[Dataset entries]
++++++++++

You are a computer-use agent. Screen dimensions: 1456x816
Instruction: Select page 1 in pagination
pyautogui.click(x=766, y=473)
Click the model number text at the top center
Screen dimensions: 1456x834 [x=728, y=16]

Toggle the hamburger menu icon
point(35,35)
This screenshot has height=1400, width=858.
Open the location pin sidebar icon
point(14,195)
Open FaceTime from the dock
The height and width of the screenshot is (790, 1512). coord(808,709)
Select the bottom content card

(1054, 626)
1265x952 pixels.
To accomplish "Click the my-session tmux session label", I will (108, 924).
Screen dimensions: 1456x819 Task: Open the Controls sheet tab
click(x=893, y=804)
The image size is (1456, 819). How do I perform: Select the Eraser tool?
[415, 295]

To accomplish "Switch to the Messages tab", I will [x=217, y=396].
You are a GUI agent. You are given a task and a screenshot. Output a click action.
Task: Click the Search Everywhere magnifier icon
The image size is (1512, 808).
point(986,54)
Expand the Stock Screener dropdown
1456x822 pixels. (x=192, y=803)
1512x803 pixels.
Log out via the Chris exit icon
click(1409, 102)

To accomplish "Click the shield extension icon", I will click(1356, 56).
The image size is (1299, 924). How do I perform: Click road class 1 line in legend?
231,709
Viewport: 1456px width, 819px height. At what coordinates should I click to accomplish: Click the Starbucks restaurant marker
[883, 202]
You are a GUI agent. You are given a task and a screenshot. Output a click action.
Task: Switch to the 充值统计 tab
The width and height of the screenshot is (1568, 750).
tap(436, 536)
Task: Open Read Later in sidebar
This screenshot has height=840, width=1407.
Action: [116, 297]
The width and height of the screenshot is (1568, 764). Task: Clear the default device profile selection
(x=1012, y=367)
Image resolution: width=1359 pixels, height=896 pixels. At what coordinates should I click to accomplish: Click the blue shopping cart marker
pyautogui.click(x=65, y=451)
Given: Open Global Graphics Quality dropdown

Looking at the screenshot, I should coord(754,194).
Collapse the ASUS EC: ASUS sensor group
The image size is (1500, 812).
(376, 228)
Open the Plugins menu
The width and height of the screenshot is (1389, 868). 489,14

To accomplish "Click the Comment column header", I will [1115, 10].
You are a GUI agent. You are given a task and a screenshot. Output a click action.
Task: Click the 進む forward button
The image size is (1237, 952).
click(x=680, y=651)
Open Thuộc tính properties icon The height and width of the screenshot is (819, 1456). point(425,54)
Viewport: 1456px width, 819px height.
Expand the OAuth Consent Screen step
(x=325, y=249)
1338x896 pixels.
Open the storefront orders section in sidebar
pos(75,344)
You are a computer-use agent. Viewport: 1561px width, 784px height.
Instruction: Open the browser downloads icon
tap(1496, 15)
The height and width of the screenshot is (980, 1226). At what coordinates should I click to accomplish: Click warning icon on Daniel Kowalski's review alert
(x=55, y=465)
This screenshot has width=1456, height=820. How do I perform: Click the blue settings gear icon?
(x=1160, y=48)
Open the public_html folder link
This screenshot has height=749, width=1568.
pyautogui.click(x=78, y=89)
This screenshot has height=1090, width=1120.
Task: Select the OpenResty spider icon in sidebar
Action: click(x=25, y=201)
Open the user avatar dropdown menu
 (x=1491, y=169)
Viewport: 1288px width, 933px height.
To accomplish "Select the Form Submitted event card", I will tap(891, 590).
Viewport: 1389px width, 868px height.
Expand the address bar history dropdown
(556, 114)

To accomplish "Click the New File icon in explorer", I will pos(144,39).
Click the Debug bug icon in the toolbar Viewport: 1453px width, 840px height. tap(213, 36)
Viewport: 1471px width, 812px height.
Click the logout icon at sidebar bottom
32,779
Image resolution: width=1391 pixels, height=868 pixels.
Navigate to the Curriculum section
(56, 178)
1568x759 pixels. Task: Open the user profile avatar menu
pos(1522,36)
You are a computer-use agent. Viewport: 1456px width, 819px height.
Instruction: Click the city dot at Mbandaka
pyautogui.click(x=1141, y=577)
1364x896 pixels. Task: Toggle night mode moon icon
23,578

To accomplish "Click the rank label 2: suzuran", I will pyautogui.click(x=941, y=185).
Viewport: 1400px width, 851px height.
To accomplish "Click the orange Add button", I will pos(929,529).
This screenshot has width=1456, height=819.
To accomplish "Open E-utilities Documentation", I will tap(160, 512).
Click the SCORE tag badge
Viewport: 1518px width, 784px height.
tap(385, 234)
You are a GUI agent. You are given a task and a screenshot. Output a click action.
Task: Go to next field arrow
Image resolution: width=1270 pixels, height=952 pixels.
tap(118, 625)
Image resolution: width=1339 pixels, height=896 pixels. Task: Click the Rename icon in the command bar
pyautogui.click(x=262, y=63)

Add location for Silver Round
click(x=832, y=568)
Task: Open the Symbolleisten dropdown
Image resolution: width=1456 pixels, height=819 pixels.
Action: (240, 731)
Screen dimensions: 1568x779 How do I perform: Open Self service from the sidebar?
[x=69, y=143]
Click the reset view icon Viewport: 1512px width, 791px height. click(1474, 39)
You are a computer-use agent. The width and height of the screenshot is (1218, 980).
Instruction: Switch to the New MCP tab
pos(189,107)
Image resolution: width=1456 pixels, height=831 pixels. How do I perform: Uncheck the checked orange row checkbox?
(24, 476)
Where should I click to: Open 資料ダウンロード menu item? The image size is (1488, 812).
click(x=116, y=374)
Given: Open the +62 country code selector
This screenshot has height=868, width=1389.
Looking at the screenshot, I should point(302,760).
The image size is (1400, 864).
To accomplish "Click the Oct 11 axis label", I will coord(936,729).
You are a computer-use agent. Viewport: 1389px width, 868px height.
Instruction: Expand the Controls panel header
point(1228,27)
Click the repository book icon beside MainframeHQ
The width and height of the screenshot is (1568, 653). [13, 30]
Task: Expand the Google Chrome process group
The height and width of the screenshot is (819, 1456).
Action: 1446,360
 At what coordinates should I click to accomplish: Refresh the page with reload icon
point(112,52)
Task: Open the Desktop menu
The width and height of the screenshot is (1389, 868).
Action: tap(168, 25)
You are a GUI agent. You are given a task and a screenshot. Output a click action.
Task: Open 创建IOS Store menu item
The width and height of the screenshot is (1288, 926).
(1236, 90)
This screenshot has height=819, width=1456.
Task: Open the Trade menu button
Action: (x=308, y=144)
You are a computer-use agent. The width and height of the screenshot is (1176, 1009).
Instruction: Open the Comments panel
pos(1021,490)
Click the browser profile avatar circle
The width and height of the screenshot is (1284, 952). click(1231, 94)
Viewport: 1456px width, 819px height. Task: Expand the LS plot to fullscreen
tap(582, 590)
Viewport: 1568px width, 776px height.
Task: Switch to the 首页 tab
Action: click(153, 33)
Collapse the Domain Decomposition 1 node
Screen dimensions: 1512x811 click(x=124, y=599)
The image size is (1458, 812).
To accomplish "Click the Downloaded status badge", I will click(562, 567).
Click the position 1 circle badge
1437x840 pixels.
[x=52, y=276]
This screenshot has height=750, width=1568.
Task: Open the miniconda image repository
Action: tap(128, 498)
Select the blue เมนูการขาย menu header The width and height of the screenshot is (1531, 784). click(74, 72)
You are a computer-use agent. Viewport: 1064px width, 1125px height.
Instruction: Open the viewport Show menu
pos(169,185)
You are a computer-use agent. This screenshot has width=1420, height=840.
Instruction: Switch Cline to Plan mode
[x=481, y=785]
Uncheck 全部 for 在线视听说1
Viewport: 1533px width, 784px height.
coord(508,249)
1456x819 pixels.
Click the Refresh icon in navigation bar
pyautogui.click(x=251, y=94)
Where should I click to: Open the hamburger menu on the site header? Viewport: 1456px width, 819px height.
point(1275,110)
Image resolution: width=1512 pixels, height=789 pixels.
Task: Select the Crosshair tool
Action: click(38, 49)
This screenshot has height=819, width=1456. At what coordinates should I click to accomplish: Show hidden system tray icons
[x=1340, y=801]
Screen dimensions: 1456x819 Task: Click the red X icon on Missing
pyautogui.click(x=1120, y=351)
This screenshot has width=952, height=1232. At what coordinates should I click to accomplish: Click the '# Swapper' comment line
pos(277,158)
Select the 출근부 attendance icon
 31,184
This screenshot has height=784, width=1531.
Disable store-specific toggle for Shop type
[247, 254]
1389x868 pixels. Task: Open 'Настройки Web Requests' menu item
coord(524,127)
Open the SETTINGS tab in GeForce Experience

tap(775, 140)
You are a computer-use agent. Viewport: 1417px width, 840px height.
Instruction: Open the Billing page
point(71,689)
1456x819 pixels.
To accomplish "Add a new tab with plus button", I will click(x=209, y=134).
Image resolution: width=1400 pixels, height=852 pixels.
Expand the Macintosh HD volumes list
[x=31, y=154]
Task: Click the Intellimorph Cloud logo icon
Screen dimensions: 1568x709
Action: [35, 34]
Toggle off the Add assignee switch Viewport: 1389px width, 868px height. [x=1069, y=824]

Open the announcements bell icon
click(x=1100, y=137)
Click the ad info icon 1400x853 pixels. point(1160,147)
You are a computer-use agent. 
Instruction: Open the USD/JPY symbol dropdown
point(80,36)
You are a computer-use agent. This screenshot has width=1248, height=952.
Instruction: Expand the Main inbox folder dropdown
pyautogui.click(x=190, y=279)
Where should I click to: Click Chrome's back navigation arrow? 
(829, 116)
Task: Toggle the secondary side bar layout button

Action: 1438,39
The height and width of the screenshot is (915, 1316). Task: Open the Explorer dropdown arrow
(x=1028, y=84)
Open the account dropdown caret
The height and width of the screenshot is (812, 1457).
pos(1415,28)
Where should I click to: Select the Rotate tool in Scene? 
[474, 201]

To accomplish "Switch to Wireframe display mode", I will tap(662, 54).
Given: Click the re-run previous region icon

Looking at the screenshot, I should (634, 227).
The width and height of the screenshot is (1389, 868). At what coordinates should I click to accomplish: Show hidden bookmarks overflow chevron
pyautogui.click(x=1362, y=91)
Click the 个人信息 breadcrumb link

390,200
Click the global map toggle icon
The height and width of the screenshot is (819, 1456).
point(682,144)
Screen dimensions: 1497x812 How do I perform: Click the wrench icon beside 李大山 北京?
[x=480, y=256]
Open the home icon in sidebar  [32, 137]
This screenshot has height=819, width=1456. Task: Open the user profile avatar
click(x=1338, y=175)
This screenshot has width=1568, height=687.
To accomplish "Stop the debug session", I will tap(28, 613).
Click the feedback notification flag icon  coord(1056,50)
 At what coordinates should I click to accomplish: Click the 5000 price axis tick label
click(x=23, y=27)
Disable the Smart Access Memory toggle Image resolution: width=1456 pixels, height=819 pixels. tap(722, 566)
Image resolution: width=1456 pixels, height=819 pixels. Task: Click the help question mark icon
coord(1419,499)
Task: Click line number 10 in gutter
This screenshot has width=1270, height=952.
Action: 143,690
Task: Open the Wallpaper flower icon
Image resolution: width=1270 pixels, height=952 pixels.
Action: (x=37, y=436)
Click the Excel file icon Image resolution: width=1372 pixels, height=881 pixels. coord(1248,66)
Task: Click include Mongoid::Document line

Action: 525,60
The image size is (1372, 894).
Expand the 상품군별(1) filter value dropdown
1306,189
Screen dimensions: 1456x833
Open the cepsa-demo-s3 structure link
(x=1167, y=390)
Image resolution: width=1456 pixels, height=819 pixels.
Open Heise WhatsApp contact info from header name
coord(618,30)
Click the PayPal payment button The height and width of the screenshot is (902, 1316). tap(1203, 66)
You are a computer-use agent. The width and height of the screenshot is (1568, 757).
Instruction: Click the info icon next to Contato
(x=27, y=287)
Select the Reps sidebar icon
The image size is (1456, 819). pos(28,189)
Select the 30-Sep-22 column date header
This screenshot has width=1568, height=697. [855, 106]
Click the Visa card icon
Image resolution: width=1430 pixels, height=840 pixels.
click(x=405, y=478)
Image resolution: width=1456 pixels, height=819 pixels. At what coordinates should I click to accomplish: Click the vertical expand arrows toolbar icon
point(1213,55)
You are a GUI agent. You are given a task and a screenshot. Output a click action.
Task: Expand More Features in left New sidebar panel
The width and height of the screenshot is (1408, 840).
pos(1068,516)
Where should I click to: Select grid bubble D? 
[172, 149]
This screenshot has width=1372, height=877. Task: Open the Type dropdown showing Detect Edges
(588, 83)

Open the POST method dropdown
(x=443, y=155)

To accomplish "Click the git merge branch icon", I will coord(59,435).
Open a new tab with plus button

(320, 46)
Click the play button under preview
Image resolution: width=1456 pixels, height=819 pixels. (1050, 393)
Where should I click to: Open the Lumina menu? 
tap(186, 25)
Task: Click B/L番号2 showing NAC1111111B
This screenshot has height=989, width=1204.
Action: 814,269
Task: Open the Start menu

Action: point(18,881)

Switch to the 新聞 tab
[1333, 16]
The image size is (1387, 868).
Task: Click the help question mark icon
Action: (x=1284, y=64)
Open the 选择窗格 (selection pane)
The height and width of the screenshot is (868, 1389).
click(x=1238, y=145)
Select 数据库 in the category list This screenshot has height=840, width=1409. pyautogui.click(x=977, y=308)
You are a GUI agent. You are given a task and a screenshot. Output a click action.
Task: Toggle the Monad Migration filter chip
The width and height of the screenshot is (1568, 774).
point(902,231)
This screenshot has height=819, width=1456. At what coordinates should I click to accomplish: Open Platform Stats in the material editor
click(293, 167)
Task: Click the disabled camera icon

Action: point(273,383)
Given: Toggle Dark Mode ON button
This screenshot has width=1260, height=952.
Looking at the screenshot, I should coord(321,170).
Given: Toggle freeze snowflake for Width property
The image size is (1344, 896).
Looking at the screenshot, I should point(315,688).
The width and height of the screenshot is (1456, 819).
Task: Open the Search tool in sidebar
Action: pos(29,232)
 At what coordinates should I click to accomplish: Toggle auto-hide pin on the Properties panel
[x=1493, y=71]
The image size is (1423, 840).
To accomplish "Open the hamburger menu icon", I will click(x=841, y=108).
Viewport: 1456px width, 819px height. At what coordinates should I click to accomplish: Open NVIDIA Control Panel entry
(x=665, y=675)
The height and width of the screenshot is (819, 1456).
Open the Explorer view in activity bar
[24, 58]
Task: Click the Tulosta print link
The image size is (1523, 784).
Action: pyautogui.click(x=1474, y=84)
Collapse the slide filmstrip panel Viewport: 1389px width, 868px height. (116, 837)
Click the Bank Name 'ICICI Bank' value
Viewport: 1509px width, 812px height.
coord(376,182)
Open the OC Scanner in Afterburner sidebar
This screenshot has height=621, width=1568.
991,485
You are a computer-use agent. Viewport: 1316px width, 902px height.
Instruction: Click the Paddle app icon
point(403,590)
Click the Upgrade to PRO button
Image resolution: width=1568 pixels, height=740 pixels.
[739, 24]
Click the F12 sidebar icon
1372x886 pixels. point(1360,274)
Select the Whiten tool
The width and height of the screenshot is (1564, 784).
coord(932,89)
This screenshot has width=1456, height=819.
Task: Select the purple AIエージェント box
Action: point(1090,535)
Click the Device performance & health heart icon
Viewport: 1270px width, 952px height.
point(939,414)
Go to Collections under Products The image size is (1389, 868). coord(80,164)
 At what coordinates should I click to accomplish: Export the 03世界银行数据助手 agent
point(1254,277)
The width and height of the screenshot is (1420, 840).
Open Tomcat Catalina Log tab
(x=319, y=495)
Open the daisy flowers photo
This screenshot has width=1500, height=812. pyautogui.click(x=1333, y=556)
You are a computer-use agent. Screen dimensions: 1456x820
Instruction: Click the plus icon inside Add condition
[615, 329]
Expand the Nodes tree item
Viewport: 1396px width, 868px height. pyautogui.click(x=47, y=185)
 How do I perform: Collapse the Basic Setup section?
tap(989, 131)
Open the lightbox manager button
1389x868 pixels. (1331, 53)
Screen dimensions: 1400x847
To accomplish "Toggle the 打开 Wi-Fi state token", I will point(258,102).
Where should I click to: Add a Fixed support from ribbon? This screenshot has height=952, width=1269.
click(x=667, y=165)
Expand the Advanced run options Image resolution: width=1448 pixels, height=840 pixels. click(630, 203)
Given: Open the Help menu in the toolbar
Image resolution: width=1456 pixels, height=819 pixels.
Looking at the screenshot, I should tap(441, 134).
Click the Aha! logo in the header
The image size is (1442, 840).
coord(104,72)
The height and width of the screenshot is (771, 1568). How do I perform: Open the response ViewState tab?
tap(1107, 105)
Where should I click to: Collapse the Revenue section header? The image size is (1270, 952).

++++++++++

WHAT NEEDS TO BE DONE: Copy the lines above exactly, beginning at the line that has "The image size is (1423, 840)." and stopping after the line that has "Screen dimensions: 1400x847", and omit the rest.

ANSWER FOR THE TASK:
The image size is (1423, 840).
To accomplish "Open the hamburger menu icon", I will click(x=841, y=108).
Viewport: 1456px width, 819px height. At what coordinates should I click to accomplish: Open NVIDIA Control Panel entry
(x=665, y=675)
The height and width of the screenshot is (819, 1456).
Open the Explorer view in activity bar
[24, 58]
Task: Click the Tulosta print link
The image size is (1523, 784).
Action: pyautogui.click(x=1474, y=84)
Collapse the slide filmstrip panel Viewport: 1389px width, 868px height. (116, 837)
Click the Bank Name 'ICICI Bank' value
Viewport: 1509px width, 812px height.
coord(376,182)
Open the OC Scanner in Afterburner sidebar
This screenshot has height=621, width=1568.
991,485
You are a computer-use agent. Viewport: 1316px width, 902px height.
Instruction: Click the Paddle app icon
point(403,590)
Click the Upgrade to PRO button
Image resolution: width=1568 pixels, height=740 pixels.
[739, 24]
Click the F12 sidebar icon
1372x886 pixels. point(1360,274)
Select the Whiten tool
The width and height of the screenshot is (1564, 784).
coord(932,89)
This screenshot has width=1456, height=819.
Task: Select the purple AIエージェント box
Action: point(1090,535)
Click the Device performance & health heart icon
Viewport: 1270px width, 952px height.
point(939,414)
Go to Collections under Products The image size is (1389, 868). coord(80,164)
 At what coordinates should I click to accomplish: Export the 03世界银行数据助手 agent
point(1254,277)
The width and height of the screenshot is (1420, 840).
Open Tomcat Catalina Log tab
(x=319, y=495)
Open the daisy flowers photo
This screenshot has width=1500, height=812. pyautogui.click(x=1333, y=556)
You are a computer-use agent. Screen dimensions: 1456x820
Instruction: Click the plus icon inside Add condition
[615, 329]
Expand the Nodes tree item
Viewport: 1396px width, 868px height. pyautogui.click(x=47, y=185)
 How do I perform: Collapse the Basic Setup section?
tap(989, 131)
Open the lightbox manager button
1389x868 pixels. (1331, 53)
Screen dimensions: 1400x847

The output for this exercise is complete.